Step 1: how can we create a boolean mask for the observations in column `place` that contains `California`?

##### Answer

In [None]:
mask = df.place.str.contains('California')
mask

#### Checkin: We want to select the earthquakes that occured in California.
#### Boolean mask for a substring: `df.place.str.contains(substring)`
Step 2: Apply the mask for Californian earthquakes to the dataset.

##### Answer

In [None]:
df.loc[mask].head(5)

#### Checkin: Now, let's subset the California earthquakes even further--we only want the columns `['mag', 'title', 'tsunami', 'place']`

##### Answer

In [None]:
df.loc[mask, ['mag', 'title', 'tsunami', 'place']].head(5)

#### Checkin summary

Additionally, we can also include an or statement. Say when we subset the Californian earthquakes, we look for `California` or `CA` in the column `place`.

In [None]:
# We might have missed some-- the USGS has tagged some locations as California and some as CA.
CA_df = df.loc[
    (df.place.str.contains('CA|California')),
    ['mag', 'title', 'tsunami', 'place']
]
CA_df.head(3)

In [None]:
# if we just want the columns related to magnitude
df.loc[
    (df.place.str.contains('CA|California')),
    [col for col in df.columns if 'mag' in col]
].head(3)

## Activity 

### Create a summary table with the magnitude `mag` and the place `place` of the smallest and the largest earthquakes in California

*Hints:*

Use the `CA_df`, the subsetted DataFrame with only Californian earthquakes.

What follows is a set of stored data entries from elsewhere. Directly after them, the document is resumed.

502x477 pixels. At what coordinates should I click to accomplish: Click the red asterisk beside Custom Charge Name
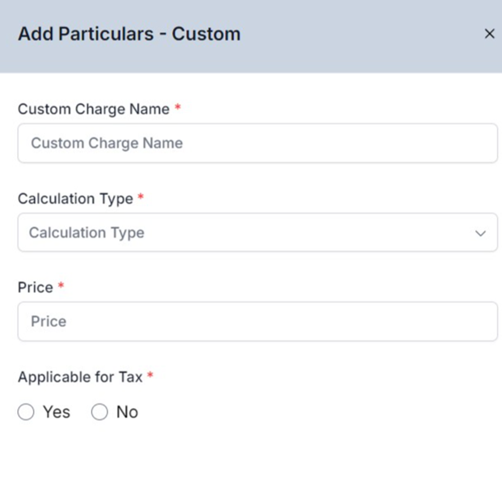pos(178,107)
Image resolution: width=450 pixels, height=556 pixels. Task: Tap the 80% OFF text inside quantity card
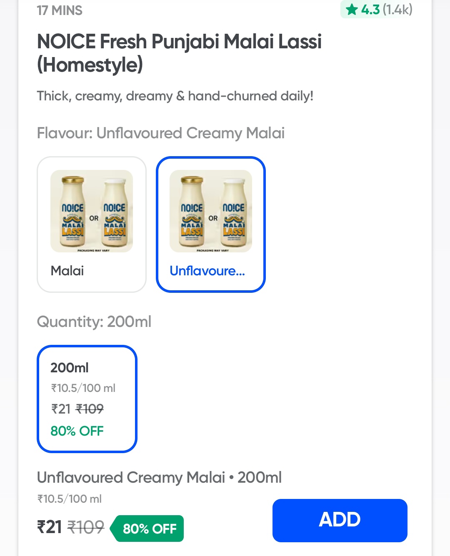77,431
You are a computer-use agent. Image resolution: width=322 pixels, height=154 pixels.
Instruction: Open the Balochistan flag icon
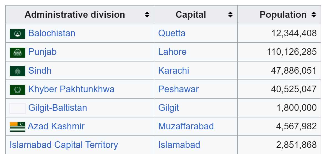tap(17, 34)
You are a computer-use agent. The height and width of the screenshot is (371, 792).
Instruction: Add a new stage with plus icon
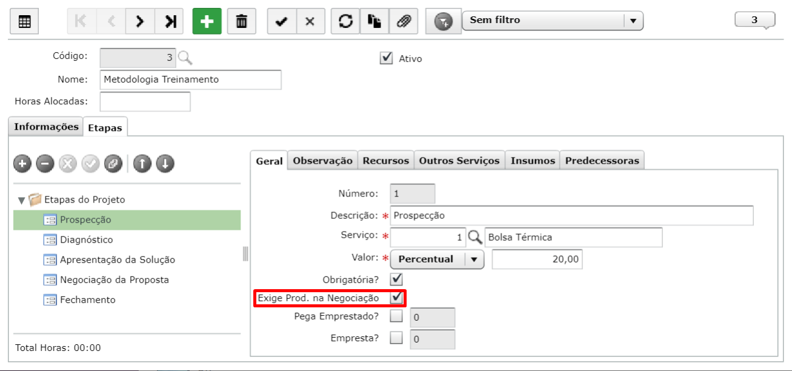pos(22,164)
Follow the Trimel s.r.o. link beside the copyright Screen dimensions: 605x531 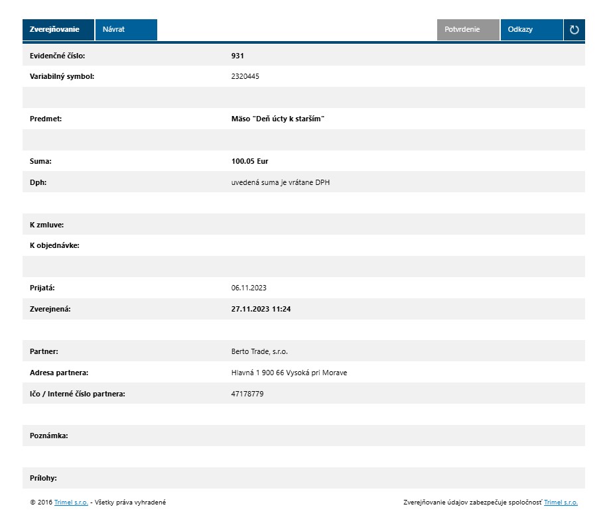71,502
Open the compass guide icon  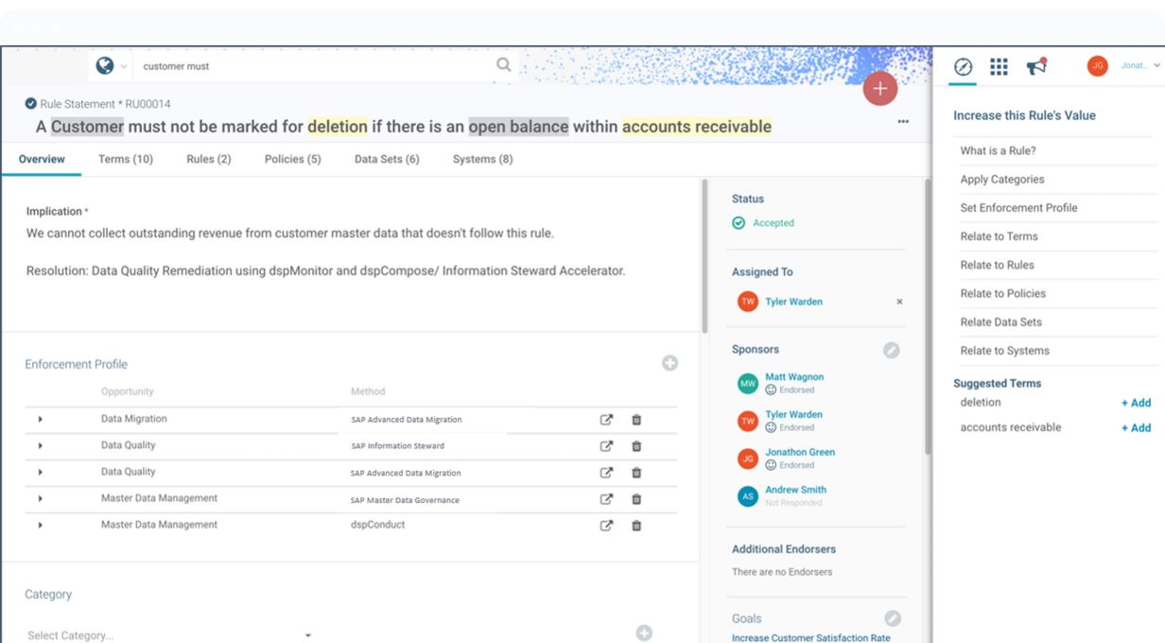tap(963, 66)
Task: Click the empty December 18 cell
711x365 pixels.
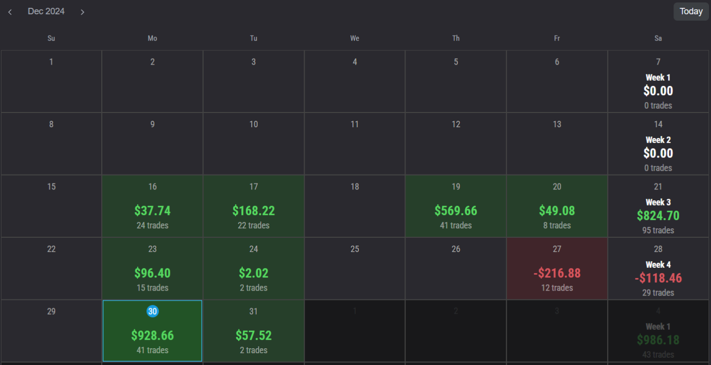Action: coord(355,206)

The summary table will have two rows and 2 columns.

The columns should be `mag` and `place`.

The first row should contain the information for the smallest earthquake in California (lowest magnitude) and the second row should contain information for the largest earthquake) in California.

#### More hints

Use `.loc` to reference and subset the columns `mag` and `place`

Since you are using `.loc`, to find the min and max, you want to use the row names, not the index position value!

- `df.colname.idxmin()`
- `df.colname.idxmax()`

#### Answer

In [None]:
# This allows us to index with loc
CA_df.loc[
    [CA_df.mag.idxmin(), CA_df.mag.idxmax()],
    ['mag','place']
]

### How many earthquakes in the dataset had a red alert?

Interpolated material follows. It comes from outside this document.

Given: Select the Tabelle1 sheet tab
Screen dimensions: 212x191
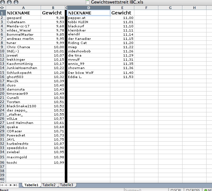Looking at the screenshot, I should pos(31,185).
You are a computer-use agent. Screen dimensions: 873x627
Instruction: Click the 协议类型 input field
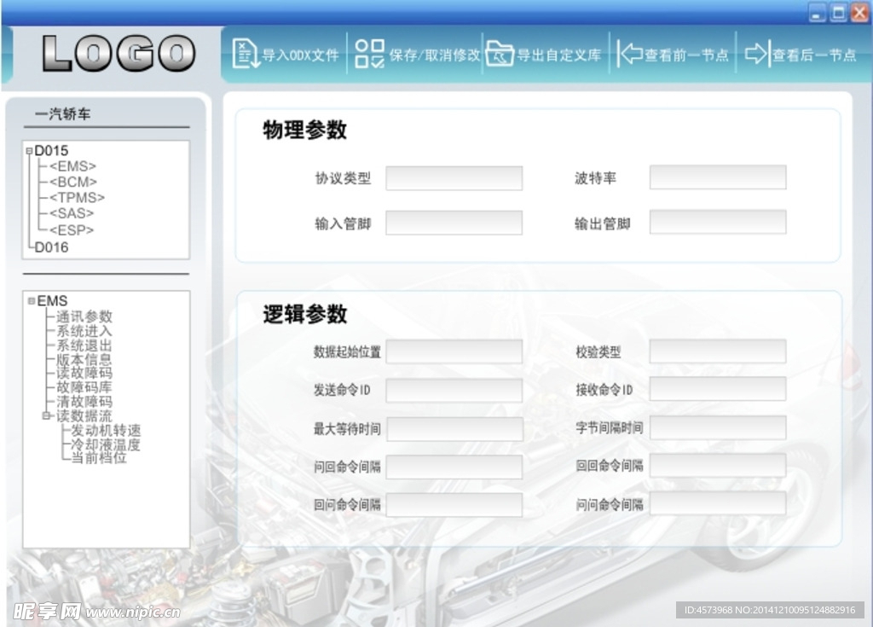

*Hint*: `red` is a categorical feature.

What method can you use to count the occurances of each category?

#### Answer

In [None]:
df.alert.value_counts()['red']

### How many Oregon earthquakes are in the dataset?

Instead of California, let's count the Oregon earthquakes.

Include the column features: `['mag', 'title', 'tsunami', 'place']`

#### Answer

In [None]:
OR_df = df.loc[
    (df.place.str.contains('OR|Oregon')),
    ['mag', 'title', 'tsunami', 'place']
]
OR_df.shape

# Appendix

## 1. What Do I Check When I First Load Data?

| Code | What It Tells Me |
|------|------------------|
| `df.head()` | What does the data look like? |
| `df.tail()` | What do the last rows look like? |
| `df.shape` | How big is the dataset? |
| `df.info()` | Are there missing values? What are the data types? |
| `df.columns` | What variables do I have? |
| `df.dtypes` | Which columns are numeric vs categorical? |
| `df.describe()` | What are the summary statistics of numeric columns? |


## 2. Explore Different Types of Variables

| Question | Code | When to Use |
|----------|------|-------------|
| What categories exist? | `df[col_name].unique()` | Categorical data |
| What is the count of each category? | `df[col_name].value_counts()` | Categorical data |
| How many valid observations are there? | `df[col_name].count()` | Any column |
| What are the summary statistics? | `df[col_name].describe()` | Numeric data |
| What is the average value? | `df[col_name].mean()` | Numeric data |
| What is the middle value? | `df[col_name].median()` | Numeric data |